Da questo punto di vista la gestione della cooperativa è più macchinosa di una Srl, ma i vantaggi non sono limitati semplicemente agli sgravi (il rispetto della mutualità prevalente e l’obbligo di creare riserve legali ed indivisibili più alte rispetto ad altre forme di azienda, per dare continuità intergenerazionale all’attività, consente di pagare un’Ires più contenuta): la cooperativa mette tutti i soci nelle condizioni di sentirsi parte attiva dell’impresa, realizzando nei fatti ciò che in molte aziende dev’essere ottenuto artificiosamente.
Al momento i soci sono 42, a cui si aggiungono 5 dipendenti e 44 agenti commerciali. Per favorire in maniera oculata l’ingresso di nuovi soci la cooperativa può deliberare su richiesta dei singoli di ricorrere alla figura del “socio speciale” o del “socio in prova”, che paga un terzo della quota sociale standard: dopo un periodo di osservazione, se il contributo mutualistico e i comportamenti sono in linea con quello dei soci, la persona può diventare diventa socio/a ordinario/a e pagare il resto della quota.
Non potendo contare sulla redistribuzione degli utili né su un’alta redditività delle azioni, le prestazioni mutualistiche dei soci vengono incentivate da una politica dei ristorni che possono deliberati in quota capitale o in un premio economico.
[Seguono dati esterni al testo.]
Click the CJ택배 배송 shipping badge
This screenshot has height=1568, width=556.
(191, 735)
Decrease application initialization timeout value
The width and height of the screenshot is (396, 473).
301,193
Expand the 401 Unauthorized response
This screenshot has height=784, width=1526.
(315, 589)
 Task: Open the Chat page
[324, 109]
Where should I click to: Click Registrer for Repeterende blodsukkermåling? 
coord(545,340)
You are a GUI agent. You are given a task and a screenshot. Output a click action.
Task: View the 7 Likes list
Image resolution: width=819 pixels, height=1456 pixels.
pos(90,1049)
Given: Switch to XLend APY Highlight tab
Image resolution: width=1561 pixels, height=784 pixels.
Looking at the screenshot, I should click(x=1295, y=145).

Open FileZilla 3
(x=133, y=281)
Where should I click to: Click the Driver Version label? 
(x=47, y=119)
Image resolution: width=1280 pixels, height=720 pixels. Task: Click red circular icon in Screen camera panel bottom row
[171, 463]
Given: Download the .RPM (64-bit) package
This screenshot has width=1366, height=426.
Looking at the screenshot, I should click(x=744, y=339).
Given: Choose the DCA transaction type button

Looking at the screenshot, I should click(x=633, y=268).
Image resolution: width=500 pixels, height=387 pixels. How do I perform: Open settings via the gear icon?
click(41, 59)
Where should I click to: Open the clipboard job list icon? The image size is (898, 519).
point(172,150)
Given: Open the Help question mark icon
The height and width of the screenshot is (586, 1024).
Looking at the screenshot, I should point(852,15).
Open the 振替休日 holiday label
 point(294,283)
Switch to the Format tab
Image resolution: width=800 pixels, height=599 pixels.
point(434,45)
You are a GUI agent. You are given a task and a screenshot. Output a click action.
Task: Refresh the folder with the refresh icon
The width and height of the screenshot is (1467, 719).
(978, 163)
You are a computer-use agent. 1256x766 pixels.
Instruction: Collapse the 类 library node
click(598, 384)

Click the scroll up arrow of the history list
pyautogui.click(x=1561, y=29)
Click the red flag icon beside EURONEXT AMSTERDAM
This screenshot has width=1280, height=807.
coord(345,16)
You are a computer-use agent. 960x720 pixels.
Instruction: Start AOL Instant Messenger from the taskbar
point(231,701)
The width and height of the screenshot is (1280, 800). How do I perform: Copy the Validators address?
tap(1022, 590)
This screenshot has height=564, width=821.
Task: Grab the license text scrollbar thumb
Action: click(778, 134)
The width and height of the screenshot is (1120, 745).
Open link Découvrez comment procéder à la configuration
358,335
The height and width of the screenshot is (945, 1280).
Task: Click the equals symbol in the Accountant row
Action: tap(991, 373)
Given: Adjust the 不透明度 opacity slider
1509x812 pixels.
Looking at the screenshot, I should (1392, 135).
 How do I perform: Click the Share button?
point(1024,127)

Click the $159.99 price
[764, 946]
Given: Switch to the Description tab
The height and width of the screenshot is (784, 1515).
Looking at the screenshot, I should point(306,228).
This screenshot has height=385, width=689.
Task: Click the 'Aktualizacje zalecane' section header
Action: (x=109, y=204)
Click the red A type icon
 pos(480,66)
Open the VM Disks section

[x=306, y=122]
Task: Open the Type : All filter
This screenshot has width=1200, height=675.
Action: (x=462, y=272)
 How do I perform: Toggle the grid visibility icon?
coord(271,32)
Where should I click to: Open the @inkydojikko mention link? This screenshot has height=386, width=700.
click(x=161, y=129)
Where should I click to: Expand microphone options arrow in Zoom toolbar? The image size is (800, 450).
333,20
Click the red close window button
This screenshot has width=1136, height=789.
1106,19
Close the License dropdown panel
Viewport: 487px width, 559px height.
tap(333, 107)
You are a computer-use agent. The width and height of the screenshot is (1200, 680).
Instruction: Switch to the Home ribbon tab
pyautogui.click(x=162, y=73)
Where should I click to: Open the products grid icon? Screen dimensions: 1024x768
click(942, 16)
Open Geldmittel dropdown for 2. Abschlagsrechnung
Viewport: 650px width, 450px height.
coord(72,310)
Per Manfredi la cooperativa non deve servire solo a mantenere i livelli occupazionali, ma può diventare un modello più democratico di produzione di valore economico, proprio perché gli utili non sono il fine ma uno strumento della realizzazione di altri obiettivi, a cominciare dal rispetto del lavoro e dalla qualità della vita di chi lavora in cooperativa.